Summary: We studied how the binding of beta-catenin to the transcriptional coactivators B-cell CLL/lymphoma 9 (Bcl9) and Bcl9-Like (Bcl9L) affected mammary gland carcinogenesis in the MMTV-PyMT transgenic mouse model of metastatic breast cancer. Conditional knockout of both Bcl9 and Bcl9L resulted into tumor cell death. In contrast, disrupting the interaction of Bcl9/Bcl9L with beta-catenin, either by deletion of their HD2 domains or by a point mutation in the N-terminal domain of beta-catenin (D164A), diminished primary tumor growth and tumor cell proliferation and reduced tumor cell invasion and lung metastasis. In comparison, the effect of disrupting the HD1 domain-mediated binding of Bcl9/Bcl9L to Pygopus was more moderate. Interfering with the beta-catenin - Bcl9/Bcl9L - Pygo chain of adaptors only partially impaired the transcriptional response of mammary tumor cells to Wnt3a and TGF-beta treatment.

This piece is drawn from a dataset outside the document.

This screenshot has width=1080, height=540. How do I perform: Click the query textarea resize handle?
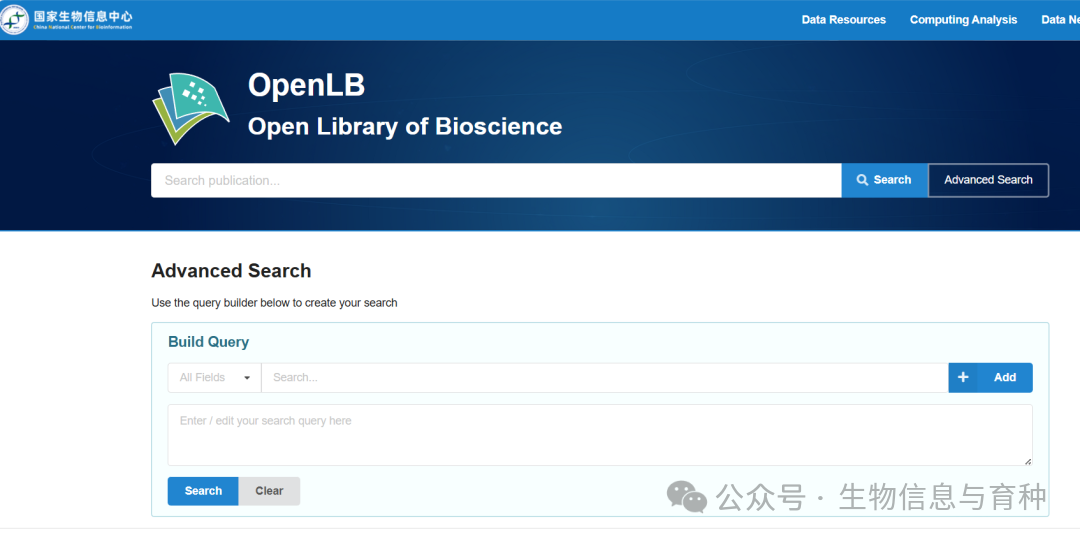coord(1027,460)
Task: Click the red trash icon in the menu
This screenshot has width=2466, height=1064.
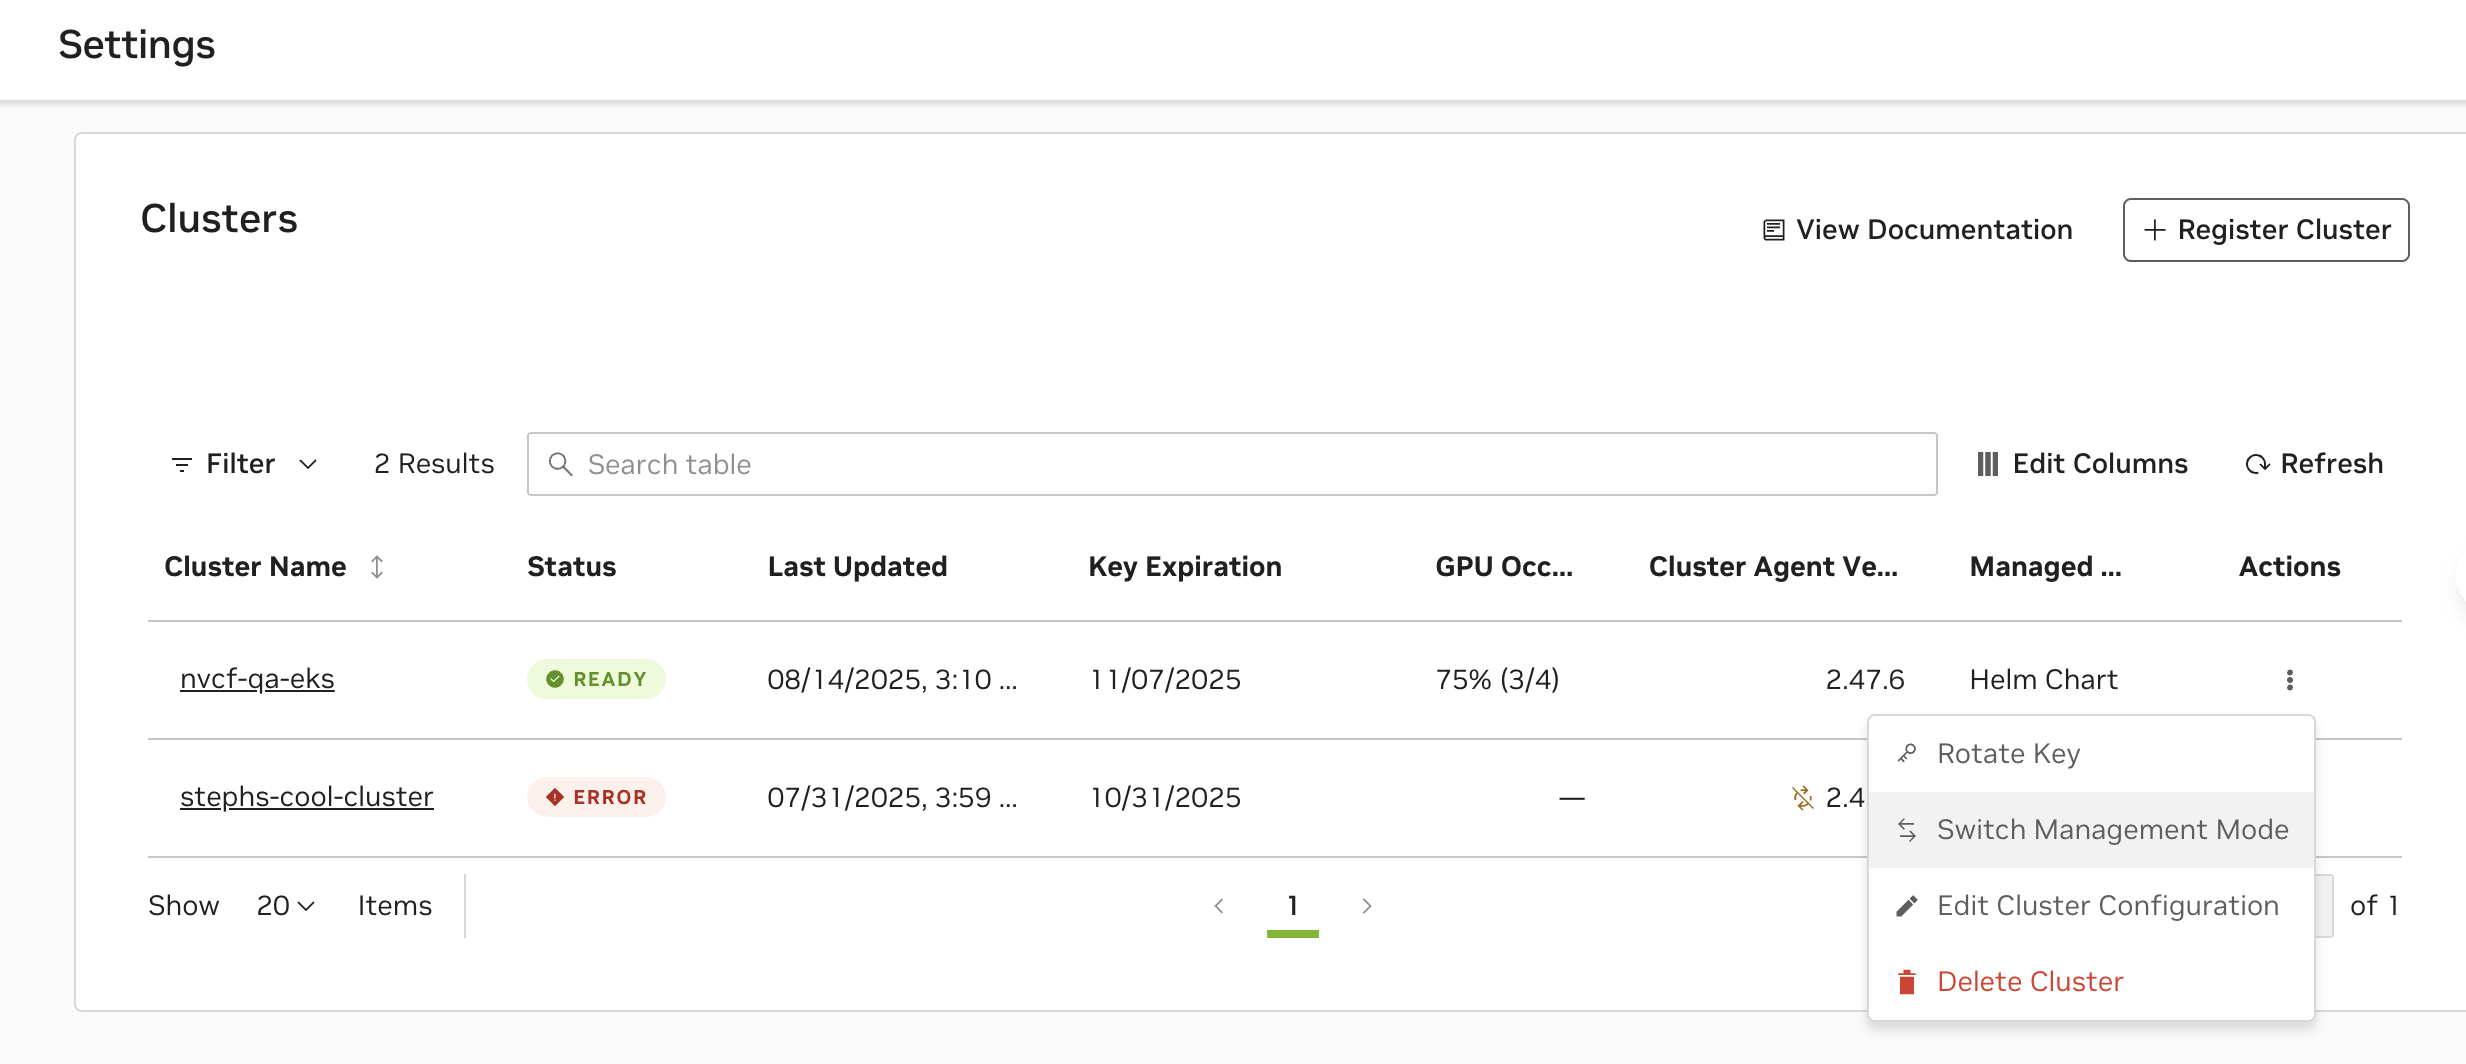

The results indicate that Bcl9/Bcl9L critically enforce canonical Wnt signaling in its contribution to breast cancer growth and malignant progression. RNA-Seq of tumor-derived primary epithelial cells with "B9/B9L deltaHD1/fl", "B9/B9L deltaHD1/-", "B9/B9L deltaHD2/fl" and "B9/B9L deltaHD2/-" genotypes treated with no, Wnt3a (3 days, 100ng/ml) or TGF-beta (4 days, 2ng/ml). RNA-Seq is performed in biological duplicates. rec = recombinant used for "B9/B9L deltaHD1/-" and "B9/B9L deltaHD2/-" genotypes.